The change in advice from the Joint Committee on Vaccination and Immunisation marks an extension to existing guidance where those aged under 30 were given a choice of COVID-19 jab over blood clotting concerns.
The Medicines and Healthcare products Regulatory Agency (MHRA) had said the balance of risk for the AstraZeneca vaccine against coronavirus is very favourable for older people but "more finely balanced" for younger groups, who do not tend to suffer serious illness with COVID.
Latest data from MHRA shows there have been 242 blood clots in combination with low platelets in more than 28 million people who had the AstraZeneca vaccine up to the 28 April.
The overall incidence of blood clots with low platelets after a first dose is put at 10.5 per million doses, and about one in a million for a second dose.
For those aged 40 to 49 the incidence is 10.1 per million doses, and 17.4 per million for those aged 30 to 39.
Overall, the death rate per million doses is 2.1, but is 4.5 for those aged 30 to 39.
The JCVI said an alternative jab should only be given where it does not cause a major delay in immunisation.
Although cases of COVID are currently low, modelling suggests a significant delay to the vaccine rollout would make a third wave more likely.
The JCVU added the AstraZeneca jab is the only one of the three licensed vaccines that can be distributed at fridge temperature, which may mean in some circumstances it is the only practical dose to offer.
People who have already had one dose of the AstraZeneca vaccine with no relevant side effects will also be offered it second time around.
Professor Wei Shen Lim, COVID-19 chairman for JCVI, said: "Safety remains our number one priority.

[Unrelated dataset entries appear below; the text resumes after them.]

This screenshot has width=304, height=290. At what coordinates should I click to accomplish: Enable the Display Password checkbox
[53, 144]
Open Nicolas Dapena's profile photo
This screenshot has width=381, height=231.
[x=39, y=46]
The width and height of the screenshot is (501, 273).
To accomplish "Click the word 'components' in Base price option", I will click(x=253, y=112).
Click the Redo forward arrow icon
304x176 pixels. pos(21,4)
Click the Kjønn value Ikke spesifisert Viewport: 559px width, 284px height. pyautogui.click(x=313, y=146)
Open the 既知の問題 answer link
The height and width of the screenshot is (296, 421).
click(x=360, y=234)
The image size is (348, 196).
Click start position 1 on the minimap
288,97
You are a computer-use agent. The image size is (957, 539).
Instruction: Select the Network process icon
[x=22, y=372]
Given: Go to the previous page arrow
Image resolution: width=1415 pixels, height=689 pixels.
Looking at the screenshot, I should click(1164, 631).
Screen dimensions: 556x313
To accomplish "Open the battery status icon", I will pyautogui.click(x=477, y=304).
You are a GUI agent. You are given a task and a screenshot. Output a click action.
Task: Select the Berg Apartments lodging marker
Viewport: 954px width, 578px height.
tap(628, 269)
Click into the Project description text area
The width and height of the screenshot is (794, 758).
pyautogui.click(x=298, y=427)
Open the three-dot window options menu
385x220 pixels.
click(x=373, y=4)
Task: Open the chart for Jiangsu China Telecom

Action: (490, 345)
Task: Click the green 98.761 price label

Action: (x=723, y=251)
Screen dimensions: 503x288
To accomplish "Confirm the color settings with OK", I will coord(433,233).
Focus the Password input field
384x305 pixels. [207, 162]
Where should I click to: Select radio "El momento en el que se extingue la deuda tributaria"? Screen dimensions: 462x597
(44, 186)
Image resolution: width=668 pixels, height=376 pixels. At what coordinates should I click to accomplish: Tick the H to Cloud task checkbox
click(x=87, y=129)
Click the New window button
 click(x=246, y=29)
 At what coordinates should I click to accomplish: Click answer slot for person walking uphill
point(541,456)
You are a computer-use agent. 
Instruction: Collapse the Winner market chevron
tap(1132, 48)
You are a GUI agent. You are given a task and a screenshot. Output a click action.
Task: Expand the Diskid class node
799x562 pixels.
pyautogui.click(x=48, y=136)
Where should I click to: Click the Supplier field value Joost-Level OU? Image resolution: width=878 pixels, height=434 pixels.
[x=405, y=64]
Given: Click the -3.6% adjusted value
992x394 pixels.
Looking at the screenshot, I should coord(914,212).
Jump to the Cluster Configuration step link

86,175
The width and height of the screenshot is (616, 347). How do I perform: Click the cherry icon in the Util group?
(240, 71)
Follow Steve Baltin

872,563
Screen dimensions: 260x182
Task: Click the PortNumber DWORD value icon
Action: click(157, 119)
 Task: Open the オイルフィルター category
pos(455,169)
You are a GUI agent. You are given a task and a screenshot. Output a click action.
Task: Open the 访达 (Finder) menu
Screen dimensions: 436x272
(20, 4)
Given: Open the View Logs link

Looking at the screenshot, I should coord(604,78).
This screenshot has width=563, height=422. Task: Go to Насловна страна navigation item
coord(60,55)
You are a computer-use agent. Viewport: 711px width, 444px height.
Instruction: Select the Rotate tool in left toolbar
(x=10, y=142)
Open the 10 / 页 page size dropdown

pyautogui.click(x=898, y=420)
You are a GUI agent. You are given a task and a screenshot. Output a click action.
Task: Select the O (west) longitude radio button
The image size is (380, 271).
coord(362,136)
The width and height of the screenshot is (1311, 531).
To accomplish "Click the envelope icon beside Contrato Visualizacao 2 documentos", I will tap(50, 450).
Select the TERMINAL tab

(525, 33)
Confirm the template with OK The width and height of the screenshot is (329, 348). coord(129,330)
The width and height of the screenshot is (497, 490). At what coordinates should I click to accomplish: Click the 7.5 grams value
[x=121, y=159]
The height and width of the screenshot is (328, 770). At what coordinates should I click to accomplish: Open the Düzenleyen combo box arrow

"We have continued to assess the benefit/risk balance of COVID-19 vaccines in light of UK infection rates and the latest information from the MHRA on the extremely rare event of blood clots and low platelet counts following vaccination.
"As COVID-19 rates continue to come under control, we are advising that adults aged 18 to 39 years with no underlying health conditions are offered an alternative to the Oxford/AstraZeneca vaccine, if available and if it does not cause delays in having the vaccine."
He added: "The COVID-19 vaccines have already saved thousands of lives and the benefit for the majority of the population is clear – if you are offered the vaccine, you should take it."
MHRA chief executive Dr June Raine said: "Our position remains that the benefits of the COVID-19 vaccine AstraZeneca against COVID-19, with its associated risk of hospitalisation and death, continues to outweigh the risks for the vast majority of people.
"The balance of benefits and risks is very favourable for older people but is more finely balanced for younger people and we advise that this evolving evidence should be taken into account when considering the use of the vaccine, as JVCI has done."
According to Public Health England (PHE), the vaccine programme is estimated to have prevented more than 10,000 deaths in England alone by the end of March.